*SOURCE MATERIAL*:
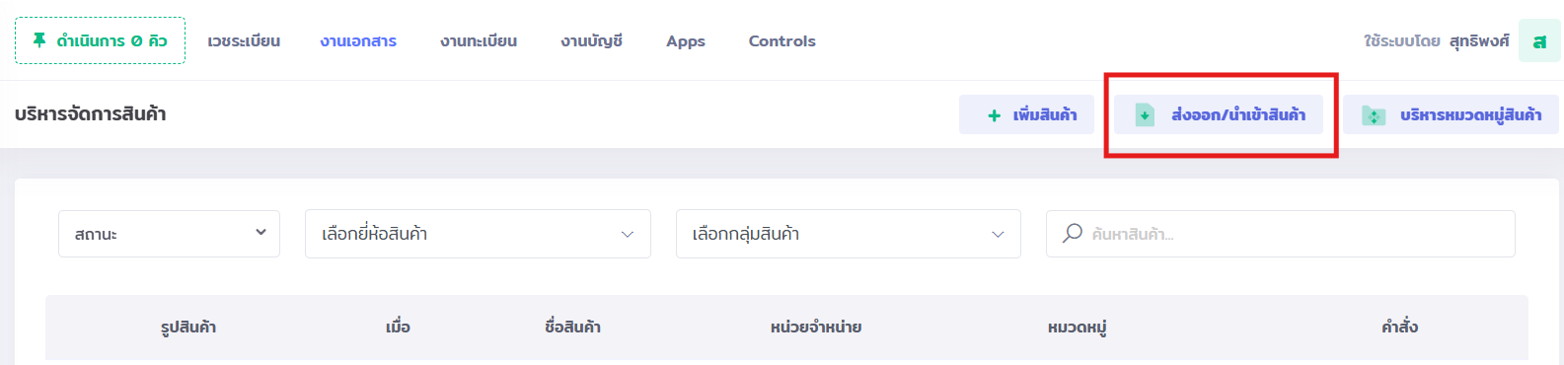Open the เลือกยี่ห้อสินค้า brand dropdown
Screen dimensions: 1564x365
click(478, 234)
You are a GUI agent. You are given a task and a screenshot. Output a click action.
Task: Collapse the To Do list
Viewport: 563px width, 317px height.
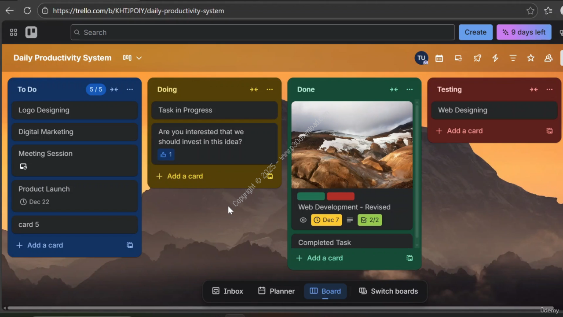click(x=114, y=89)
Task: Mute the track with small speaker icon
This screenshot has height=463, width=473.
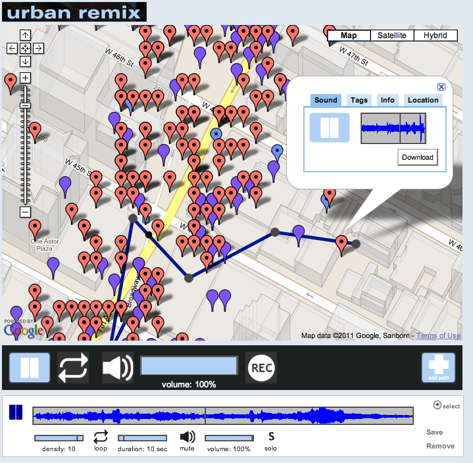Action: click(187, 437)
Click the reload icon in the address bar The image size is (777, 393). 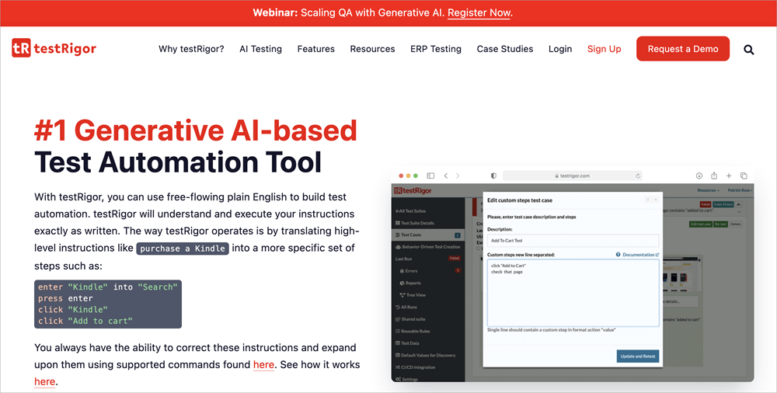pos(638,176)
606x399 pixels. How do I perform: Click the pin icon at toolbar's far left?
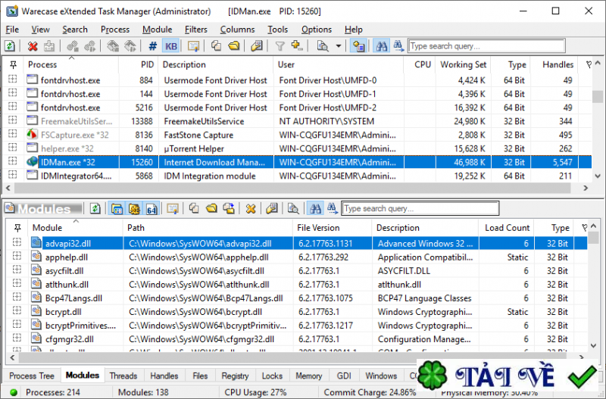(x=11, y=47)
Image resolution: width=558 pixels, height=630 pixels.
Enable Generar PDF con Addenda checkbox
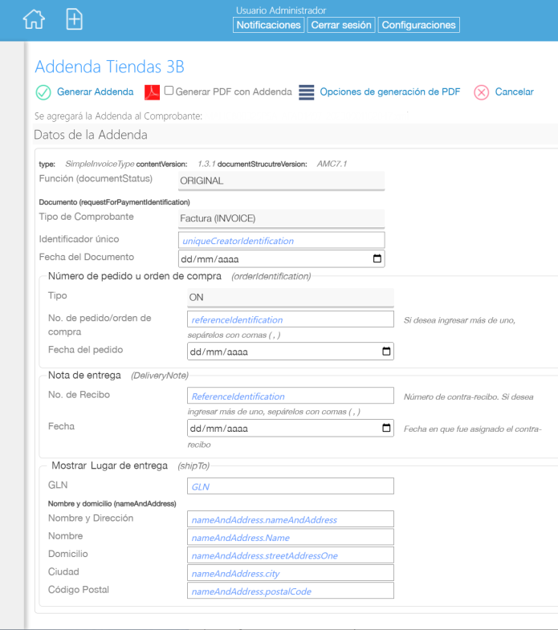pos(169,91)

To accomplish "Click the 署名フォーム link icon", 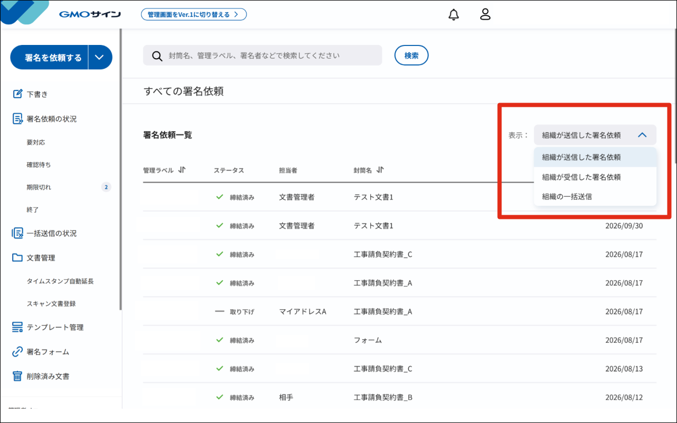I will pos(17,352).
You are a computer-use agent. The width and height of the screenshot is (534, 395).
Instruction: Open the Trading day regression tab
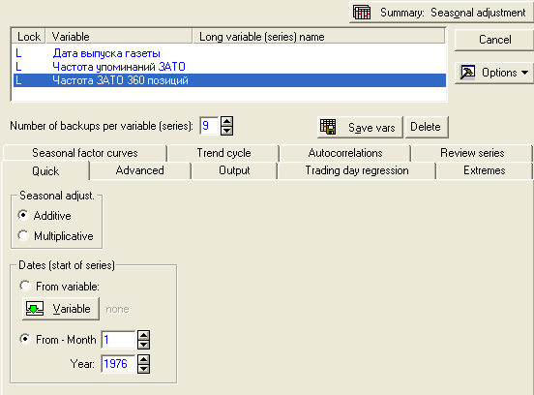tap(357, 170)
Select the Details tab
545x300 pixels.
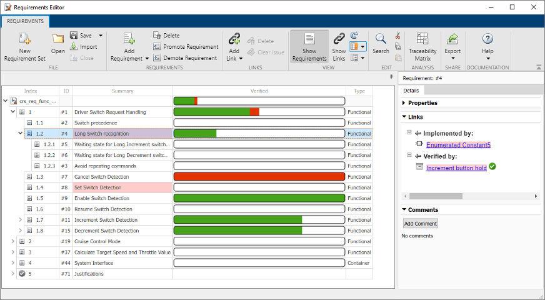411,91
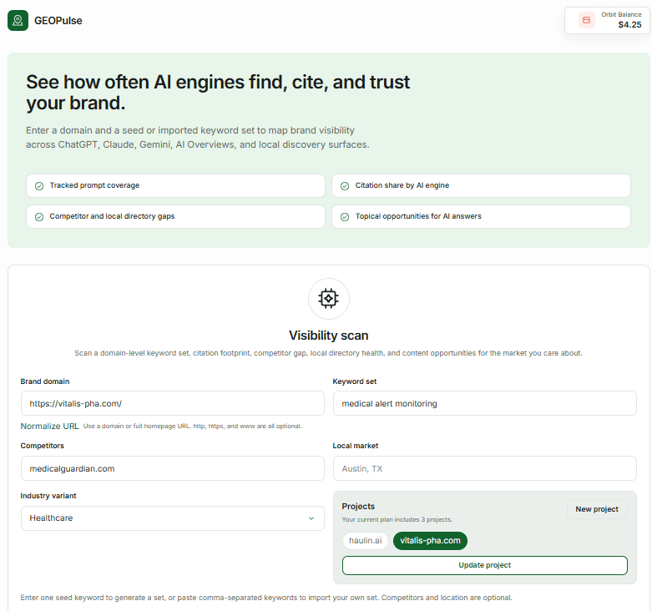Select the vitalis-pha.com project chip
652x611 pixels.
click(x=430, y=540)
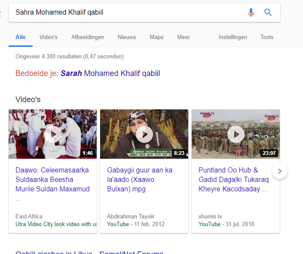This screenshot has height=254, width=303.
Task: Open Gabaygii guur aan ka la'aado link
Action: (140, 179)
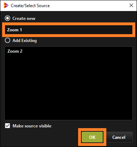Image resolution: width=137 pixels, height=147 pixels.
Task: Place cursor right after Zoom 1 text
Action: click(22, 30)
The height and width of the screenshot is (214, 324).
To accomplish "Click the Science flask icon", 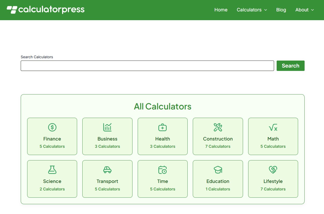I will point(52,170).
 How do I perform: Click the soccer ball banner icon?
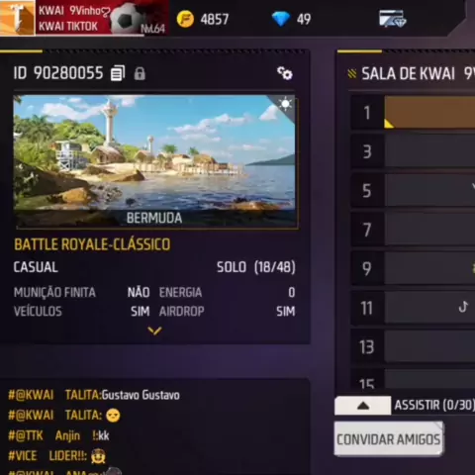(127, 19)
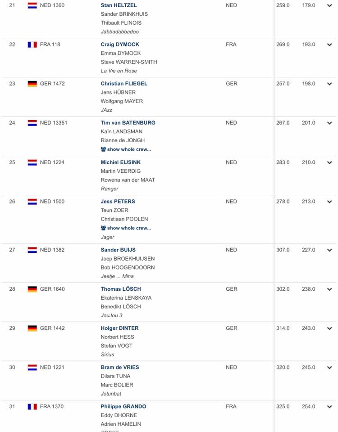The width and height of the screenshot is (338, 432).
Task: Click the French flag beside FRA 118
Action: click(32, 45)
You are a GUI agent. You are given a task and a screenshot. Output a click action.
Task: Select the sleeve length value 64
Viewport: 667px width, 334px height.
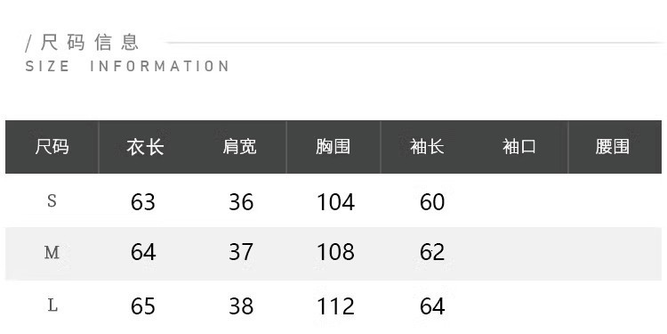coord(432,306)
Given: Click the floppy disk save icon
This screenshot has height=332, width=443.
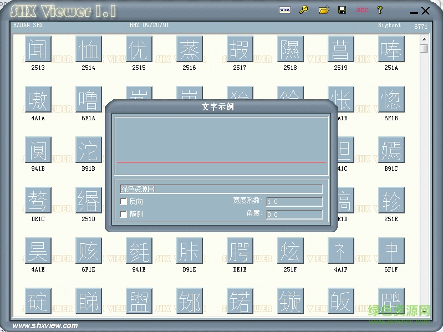Looking at the screenshot, I should (x=342, y=10).
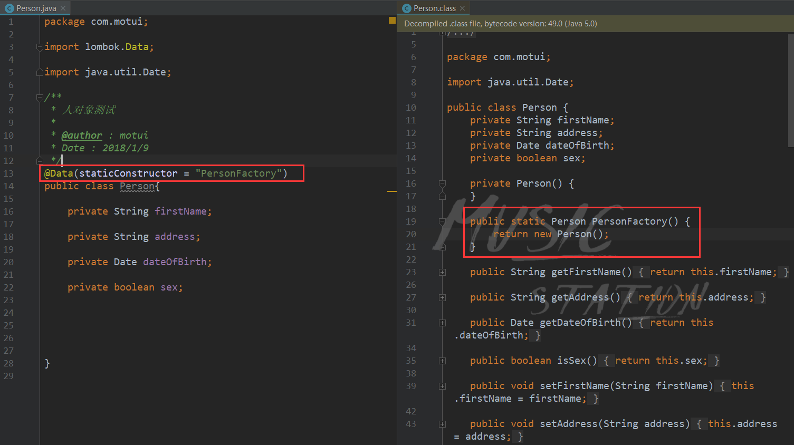Expand the getFirstName() folded method

[x=442, y=273]
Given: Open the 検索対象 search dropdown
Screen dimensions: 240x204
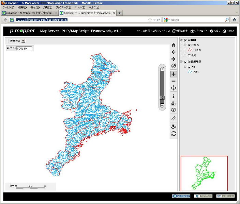Looking at the screenshot, I should (x=16, y=41).
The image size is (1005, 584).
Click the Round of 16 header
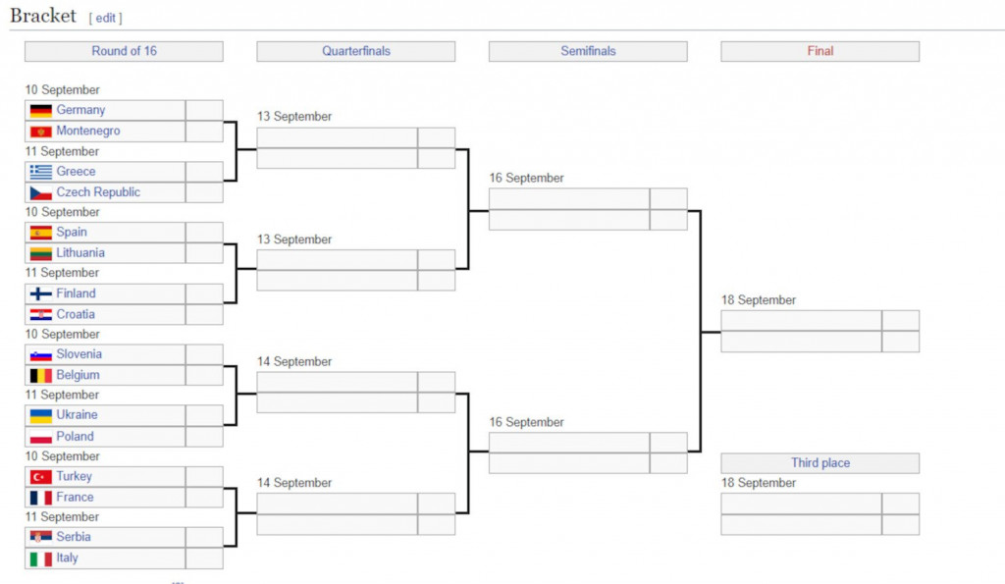124,51
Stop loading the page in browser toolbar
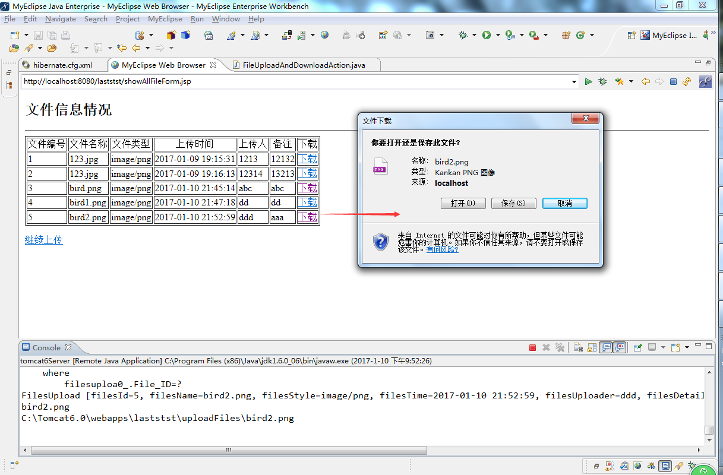 673,81
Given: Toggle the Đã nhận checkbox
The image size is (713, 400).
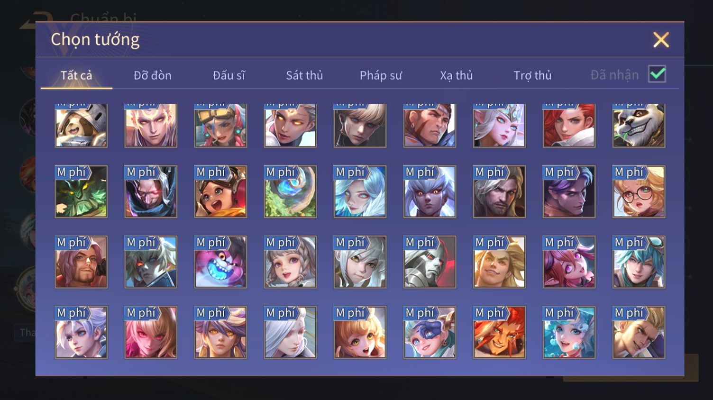Looking at the screenshot, I should pos(657,74).
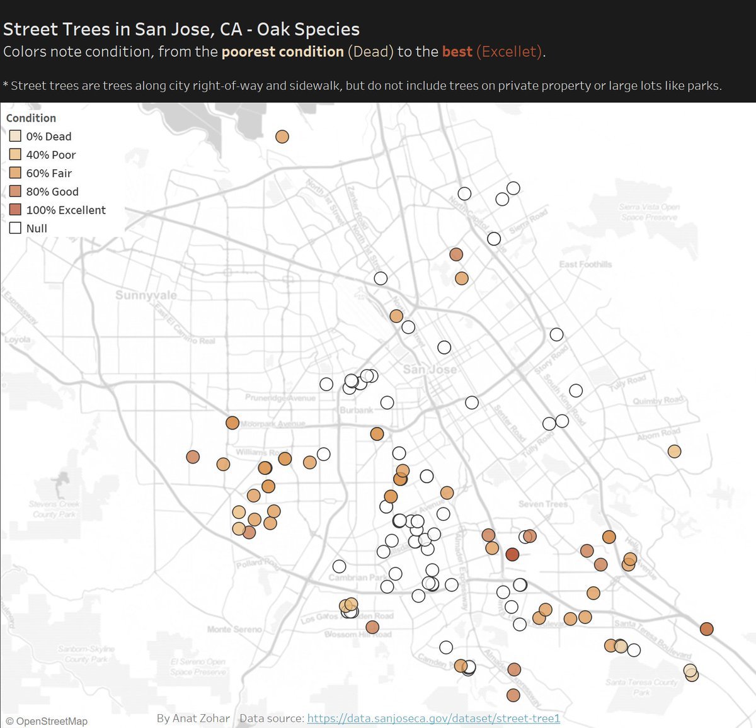Select the orange marker beside Moorpark Avenue

232,423
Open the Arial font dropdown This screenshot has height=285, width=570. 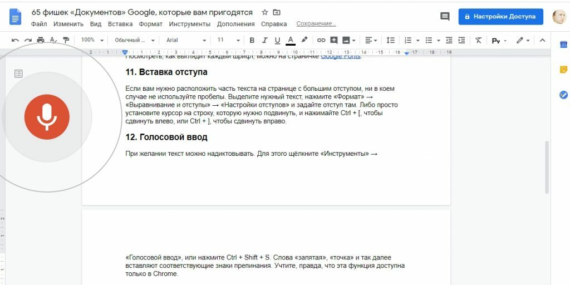tap(185, 40)
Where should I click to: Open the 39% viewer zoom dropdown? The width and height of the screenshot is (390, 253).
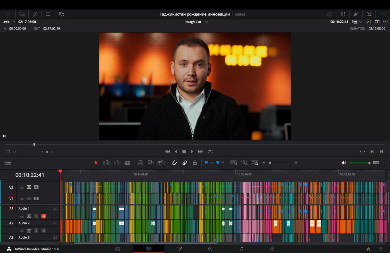[x=13, y=22]
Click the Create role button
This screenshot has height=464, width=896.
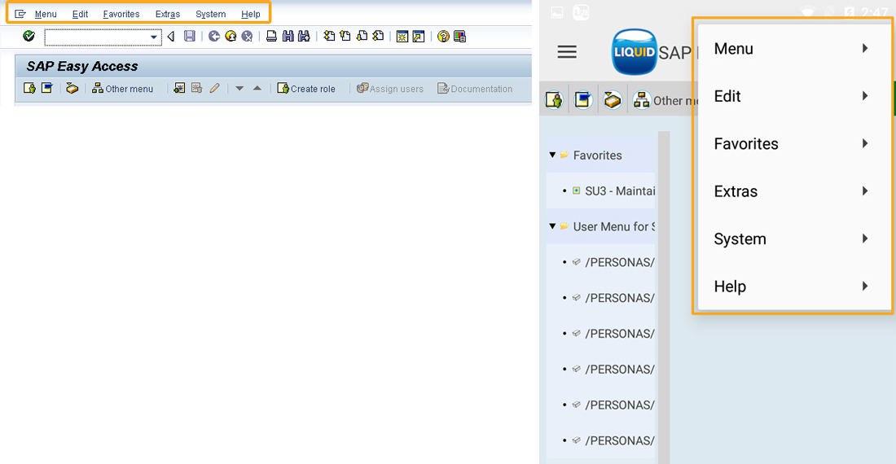click(x=306, y=89)
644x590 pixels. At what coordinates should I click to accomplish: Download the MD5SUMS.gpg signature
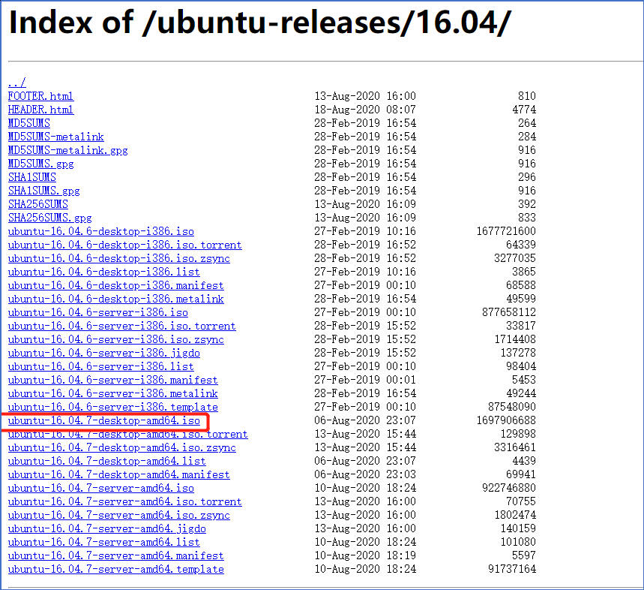pos(40,163)
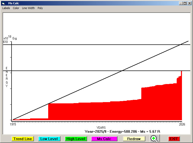Click the 610 energy axis value
The image size is (193, 143).
(6, 42)
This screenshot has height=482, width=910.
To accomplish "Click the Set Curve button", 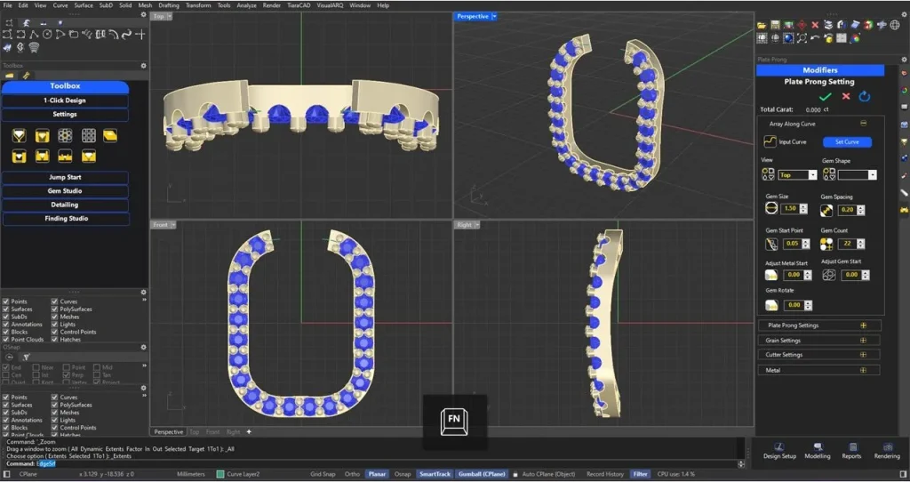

*WHAT IS REQUIRED*:
What you need to produce is an exact copy of the entries above, limited to the lines from the one with "You are a computer-use" up to and including the one with "Select the Details tab", without pictures.

*RESULT OF THIS EXERCISE*:
You are a computer-use agent. The width and height of the screenshot is (534, 395).
Instruction: Open the Trading day regression tab
tap(357, 170)
Select the Details tab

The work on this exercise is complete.